*Record set*:
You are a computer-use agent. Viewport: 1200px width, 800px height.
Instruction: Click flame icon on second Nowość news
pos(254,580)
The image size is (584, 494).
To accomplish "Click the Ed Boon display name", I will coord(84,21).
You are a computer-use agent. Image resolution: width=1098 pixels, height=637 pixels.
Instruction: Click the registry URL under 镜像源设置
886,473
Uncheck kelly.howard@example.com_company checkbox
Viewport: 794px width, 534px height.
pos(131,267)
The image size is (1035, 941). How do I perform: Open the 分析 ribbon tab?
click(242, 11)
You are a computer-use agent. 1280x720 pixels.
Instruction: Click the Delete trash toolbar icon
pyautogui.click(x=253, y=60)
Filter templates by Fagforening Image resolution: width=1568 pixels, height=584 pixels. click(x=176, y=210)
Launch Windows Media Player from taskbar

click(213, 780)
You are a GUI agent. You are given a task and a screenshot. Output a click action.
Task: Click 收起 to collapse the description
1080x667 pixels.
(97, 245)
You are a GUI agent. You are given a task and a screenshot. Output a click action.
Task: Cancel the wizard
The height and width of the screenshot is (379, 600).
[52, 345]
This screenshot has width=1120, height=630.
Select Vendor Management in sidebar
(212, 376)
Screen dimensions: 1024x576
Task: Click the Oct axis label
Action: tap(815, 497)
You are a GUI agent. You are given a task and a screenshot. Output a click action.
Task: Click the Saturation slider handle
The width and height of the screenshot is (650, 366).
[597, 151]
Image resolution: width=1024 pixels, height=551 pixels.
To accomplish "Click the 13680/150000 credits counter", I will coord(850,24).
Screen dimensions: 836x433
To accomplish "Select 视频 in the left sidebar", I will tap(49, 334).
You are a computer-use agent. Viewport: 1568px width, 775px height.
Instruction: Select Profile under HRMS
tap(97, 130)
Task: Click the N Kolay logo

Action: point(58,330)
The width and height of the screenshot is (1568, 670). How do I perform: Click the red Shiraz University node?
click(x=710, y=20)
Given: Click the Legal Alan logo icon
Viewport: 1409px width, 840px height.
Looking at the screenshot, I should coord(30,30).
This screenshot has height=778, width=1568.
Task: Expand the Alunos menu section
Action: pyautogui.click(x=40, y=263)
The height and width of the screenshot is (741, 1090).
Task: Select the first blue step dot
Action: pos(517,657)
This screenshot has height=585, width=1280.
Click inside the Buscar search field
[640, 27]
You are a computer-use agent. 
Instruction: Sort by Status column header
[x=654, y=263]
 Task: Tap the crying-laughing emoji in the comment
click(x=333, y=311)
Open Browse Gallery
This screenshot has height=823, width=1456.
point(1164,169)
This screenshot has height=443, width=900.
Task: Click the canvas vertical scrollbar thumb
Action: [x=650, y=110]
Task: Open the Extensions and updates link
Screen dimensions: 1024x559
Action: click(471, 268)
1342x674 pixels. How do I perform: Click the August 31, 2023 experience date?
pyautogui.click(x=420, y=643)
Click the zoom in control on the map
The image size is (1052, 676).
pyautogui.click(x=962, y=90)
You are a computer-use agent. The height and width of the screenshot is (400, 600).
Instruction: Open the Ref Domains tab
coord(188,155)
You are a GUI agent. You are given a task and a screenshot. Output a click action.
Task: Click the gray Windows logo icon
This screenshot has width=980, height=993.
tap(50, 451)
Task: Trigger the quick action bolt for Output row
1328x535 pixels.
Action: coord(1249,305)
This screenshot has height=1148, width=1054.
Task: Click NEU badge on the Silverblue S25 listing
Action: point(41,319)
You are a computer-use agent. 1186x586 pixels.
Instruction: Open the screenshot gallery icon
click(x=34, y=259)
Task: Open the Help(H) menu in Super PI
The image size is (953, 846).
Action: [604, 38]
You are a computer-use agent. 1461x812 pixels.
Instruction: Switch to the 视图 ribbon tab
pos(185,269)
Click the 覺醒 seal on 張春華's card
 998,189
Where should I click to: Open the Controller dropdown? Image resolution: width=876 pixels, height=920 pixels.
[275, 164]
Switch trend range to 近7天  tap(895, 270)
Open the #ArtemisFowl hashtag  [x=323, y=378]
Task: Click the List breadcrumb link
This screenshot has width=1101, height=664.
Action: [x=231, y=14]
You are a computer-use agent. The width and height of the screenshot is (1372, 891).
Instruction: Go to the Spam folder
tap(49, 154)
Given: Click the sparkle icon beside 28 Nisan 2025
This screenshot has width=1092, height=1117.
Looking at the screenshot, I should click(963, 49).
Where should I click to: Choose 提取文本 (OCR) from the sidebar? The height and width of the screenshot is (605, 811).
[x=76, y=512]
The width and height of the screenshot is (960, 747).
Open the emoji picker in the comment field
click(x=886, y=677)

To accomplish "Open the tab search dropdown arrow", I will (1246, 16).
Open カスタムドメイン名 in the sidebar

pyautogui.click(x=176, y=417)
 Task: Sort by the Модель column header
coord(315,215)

*Task details*: A word-for-word restatement of the lines running from the one with "Open the #ArtemisFowl" to the last line of the records is the whole answer.

*Result of the task*:
Open the #ArtemisFowl hashtag  [x=323, y=378]
Task: Click the List breadcrumb link
This screenshot has width=1101, height=664.
Action: [x=231, y=14]
You are a computer-use agent. The width and height of the screenshot is (1372, 891).
Instruction: Go to the Spam folder
tap(49, 154)
Given: Click the sparkle icon beside 28 Nisan 2025
This screenshot has width=1092, height=1117.
Looking at the screenshot, I should click(963, 49).
Where should I click to: Choose 提取文本 (OCR) from the sidebar? The height and width of the screenshot is (605, 811).
[x=76, y=512]
The width and height of the screenshot is (960, 747).
Open the emoji picker in the comment field
click(x=886, y=677)

To accomplish "Open the tab search dropdown arrow", I will (1246, 16).
Open カスタムドメイン名 in the sidebar

pyautogui.click(x=176, y=417)
 Task: Sort by the Модель column header
coord(315,215)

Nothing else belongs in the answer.